A state appeals court has ruled that illegal immigrants enrolled in California public colleges can't pay reduced in-state resident tuition. KPCC's Adolfo Guzman-Lopez has the details.
Adolfo Guzman-Lopez: The Sacramento appellate court ruled that California's 6-year-old law granting in-state tuition rates to illegal immigrants constitutes a benefit based on residency. There's a federal law that blocks any benefits to undocumented people that are not available to U.S. citizens.
The appeals judges sent the case back to the lower court. Lawyer Ralph Kasarda welcomed the ruling. His organization, the conservative Pacific Legal Foundation, filed a friend of the court brief arguing that the in-state tuition benefit encourages illegal immigration.

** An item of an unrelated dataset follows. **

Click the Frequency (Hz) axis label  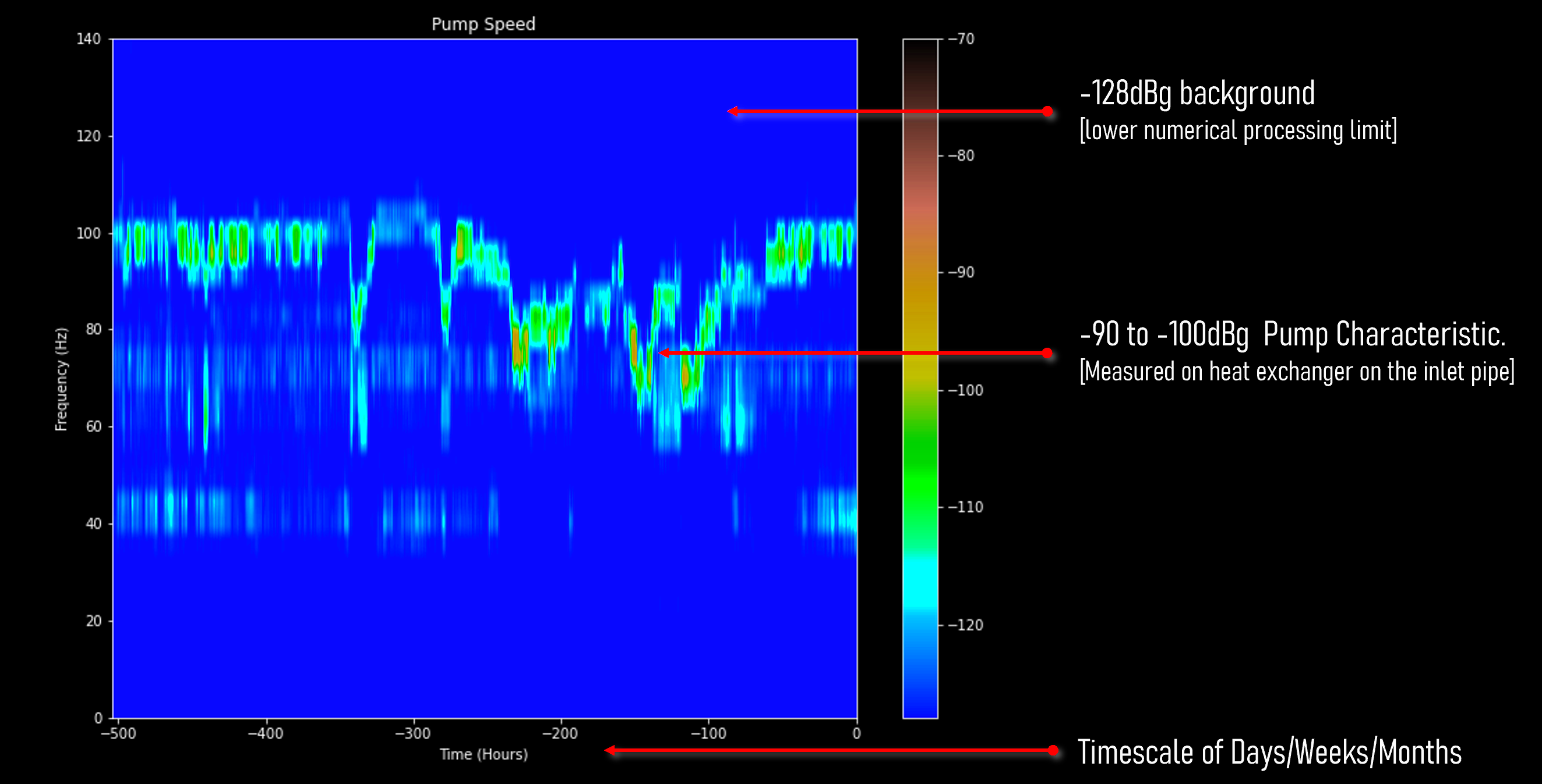tap(61, 379)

Ralph Kasarda: California should not subsidize violations of law. The state should maintain respect for government by not subsidizing those that break the law. Those that are here illegally.

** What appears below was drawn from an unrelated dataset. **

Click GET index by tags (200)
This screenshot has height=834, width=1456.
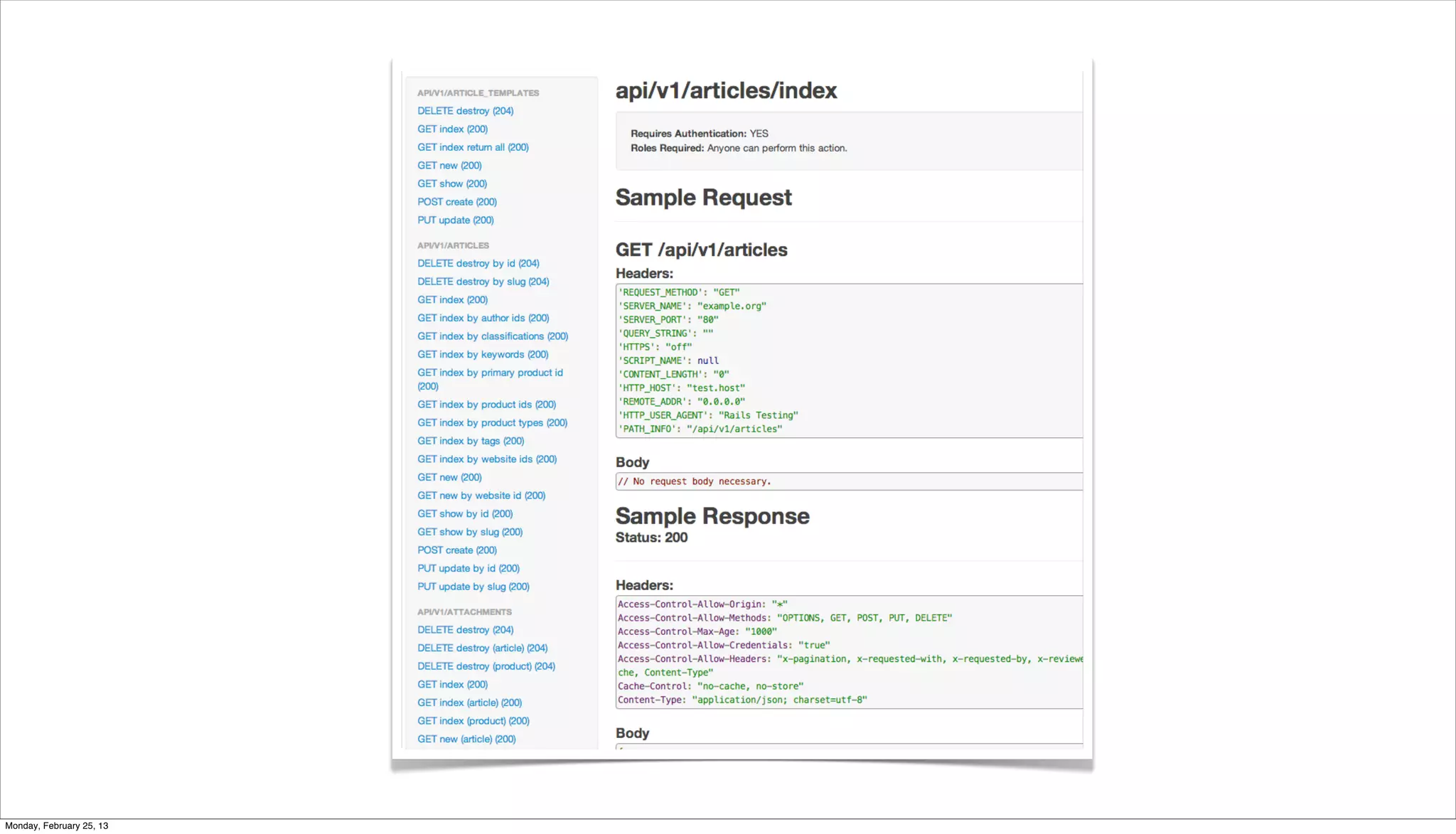click(x=471, y=441)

Guzman-Lopez: The ruling comes two-and-a-half years after dozens of California college students, all out-of-state residents and U.S. citizens, sued, with the help of conservative legal groups, to overturn the in-state tuition provision for undocumented students.
The class action lawsuit named California's community colleges, the California State University system, and the University of California as defendants. UC's lawyers defended the state law, known by its bill number, AB540. Spokesman Ricardo Vasquez said the UC system is disappointed with the ruling.

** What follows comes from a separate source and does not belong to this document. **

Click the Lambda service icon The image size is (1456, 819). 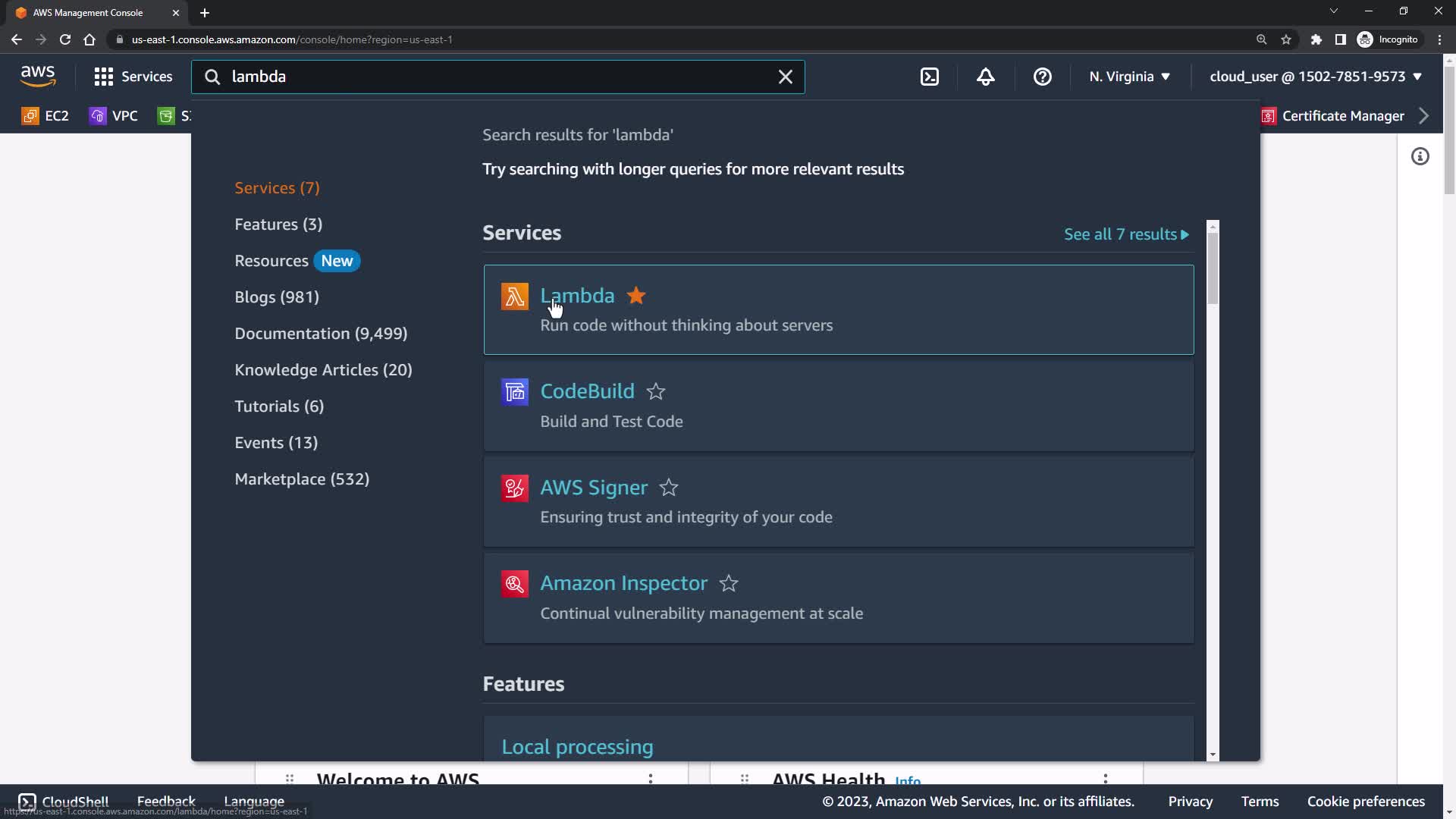pos(514,297)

Ricardo Vasquez: We are concerned that the decision could have an adverse impact on thousands of students for whom AB540 makes access to UC and other California public higher education institutions possible.
Guzman-Lopez: The appeals court decision places the college careers of tens of thousands of undocumented students in limbo. Opponents of AB540 urge a speedy dismissal of the in-state tuition provision for those students. There are no indications that'll happen soon.
Vasquez said UC lawyers and administrators haven't decided whether to resume the legal case in the lower court. News of the ruling spread quickly among students. Sheila, an 18-year-old undocumented student who attends East L.A. College and grew up in Los Angeles, got the news during lunchtime. She said her stomach turned.
Sheila: An education should not be taken away from anyone. It's not as if we're stealing; we're actually trying to help our community by being educated and eventually come back to our community.
Guzman-Lopez: That's the unresolved issue in this debate: what constitutes a public resource, who's entitled to it, and who should be restricted from enjoying it.